(KRDO) — The first thing to understand about Bitcoin is it’s not a coin.
Despite images of coins that you may have seen on TV or the internet, there are no high-tech factories that stamp and distribute them.
Think of cryptocurrency more like a PayPal account that turns dollars into a new form of digital money. Bitcoin and other forms, however, are considered unhackable.
They are also decentralized, meaning the total supply isn’t managed by any country’s government.
Today, 1 in every 7 or 8 Americans owns some form of cryptocurrency, according to the latest estimates.
For most of her life, 84-year-old Stella Manzanares was a hairdresser.

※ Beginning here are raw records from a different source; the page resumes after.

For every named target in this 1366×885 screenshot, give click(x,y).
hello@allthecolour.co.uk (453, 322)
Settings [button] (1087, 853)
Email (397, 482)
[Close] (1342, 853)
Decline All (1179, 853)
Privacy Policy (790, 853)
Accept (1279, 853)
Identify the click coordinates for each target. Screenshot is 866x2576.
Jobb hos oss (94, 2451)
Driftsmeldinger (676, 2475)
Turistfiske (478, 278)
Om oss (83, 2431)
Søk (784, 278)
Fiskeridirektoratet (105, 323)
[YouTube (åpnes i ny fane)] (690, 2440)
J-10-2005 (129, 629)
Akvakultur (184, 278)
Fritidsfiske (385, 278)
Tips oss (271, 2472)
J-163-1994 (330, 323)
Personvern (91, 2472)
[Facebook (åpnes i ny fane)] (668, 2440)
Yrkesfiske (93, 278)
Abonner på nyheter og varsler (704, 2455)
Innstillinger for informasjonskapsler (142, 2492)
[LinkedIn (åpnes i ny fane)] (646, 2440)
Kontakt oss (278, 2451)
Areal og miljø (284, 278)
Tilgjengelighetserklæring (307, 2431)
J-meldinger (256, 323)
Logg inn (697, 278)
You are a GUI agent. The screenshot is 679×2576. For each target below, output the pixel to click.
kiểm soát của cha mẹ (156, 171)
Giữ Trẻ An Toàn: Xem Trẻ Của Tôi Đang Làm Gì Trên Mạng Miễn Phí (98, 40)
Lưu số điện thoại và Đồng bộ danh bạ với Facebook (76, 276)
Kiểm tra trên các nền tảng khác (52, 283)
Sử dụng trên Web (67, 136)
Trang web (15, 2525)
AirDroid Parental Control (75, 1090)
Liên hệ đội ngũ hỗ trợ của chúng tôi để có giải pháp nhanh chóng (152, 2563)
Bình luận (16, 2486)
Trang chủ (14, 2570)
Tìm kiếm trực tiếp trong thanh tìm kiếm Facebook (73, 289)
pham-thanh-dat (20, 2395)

She later invested some money in traditional stocks and mutual funds and says she did “ok.”
Now, however, she’s among more than 20 million crypto investors in the country.
“I bought a few bitcoins when it was low, and it got up here, and I thought ‘Ooooh I’m going to make good money.’”
She now has all the money she needs and has moved on to her grandkids.
“They’re going to be well off when I’m through with them,” says Manzanares.
Helping her navigate the waters of cryptocurrency was Dave Benavides, who describes himself as a crypto enthusiast.
Benavides worked in the tech industry for years before discovering Bitcoin.
“Jumped in and haven’t looked back.”
He believes cryptocurrency is simply the latest step in the evolution of money, which has moved farther and farther away from coins and paper in recent decades.